(Recorded data)
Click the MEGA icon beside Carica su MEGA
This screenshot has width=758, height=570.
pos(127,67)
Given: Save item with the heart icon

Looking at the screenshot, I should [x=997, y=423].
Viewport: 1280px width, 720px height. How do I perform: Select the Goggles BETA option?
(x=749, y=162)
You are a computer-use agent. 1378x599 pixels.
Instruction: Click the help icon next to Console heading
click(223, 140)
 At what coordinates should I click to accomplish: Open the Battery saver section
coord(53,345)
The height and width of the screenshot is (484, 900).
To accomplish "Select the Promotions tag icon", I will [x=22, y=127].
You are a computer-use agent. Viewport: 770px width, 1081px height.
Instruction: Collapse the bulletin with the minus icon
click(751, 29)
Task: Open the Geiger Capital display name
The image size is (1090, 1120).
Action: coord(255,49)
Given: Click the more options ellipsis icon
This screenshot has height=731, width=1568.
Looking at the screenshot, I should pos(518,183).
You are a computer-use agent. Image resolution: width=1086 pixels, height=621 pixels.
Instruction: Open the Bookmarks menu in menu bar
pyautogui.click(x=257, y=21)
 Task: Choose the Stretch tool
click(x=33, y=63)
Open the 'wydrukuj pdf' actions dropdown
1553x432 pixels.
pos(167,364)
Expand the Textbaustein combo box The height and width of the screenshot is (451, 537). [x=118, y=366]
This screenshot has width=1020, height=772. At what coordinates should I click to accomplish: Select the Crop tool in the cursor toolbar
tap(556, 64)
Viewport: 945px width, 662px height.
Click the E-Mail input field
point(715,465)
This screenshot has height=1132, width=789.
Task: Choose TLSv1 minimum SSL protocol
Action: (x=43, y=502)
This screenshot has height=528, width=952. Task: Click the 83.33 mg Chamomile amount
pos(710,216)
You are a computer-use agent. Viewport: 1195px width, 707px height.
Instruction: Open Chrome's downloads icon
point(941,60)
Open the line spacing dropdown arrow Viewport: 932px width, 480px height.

**Requirement:**
Beginning with the line that holds "This screenshot has width=1020, height=772.", please return every line through the end of the data, exactly as written.

**Answer box:**
This screenshot has width=1020, height=772. At what coordinates should I click to accomplish: Select the Crop tool in the cursor toolbar
tap(556, 64)
Viewport: 945px width, 662px height.
Click the E-Mail input field
point(715,465)
This screenshot has height=1132, width=789.
Task: Choose TLSv1 minimum SSL protocol
Action: (x=43, y=502)
This screenshot has height=528, width=952. Task: Click the 83.33 mg Chamomile amount
pos(710,216)
You are a computer-use agent. Viewport: 1195px width, 707px height.
Instruction: Open Chrome's downloads icon
point(941,60)
Open the line spacing dropdown arrow Viewport: 932px width, 480px height.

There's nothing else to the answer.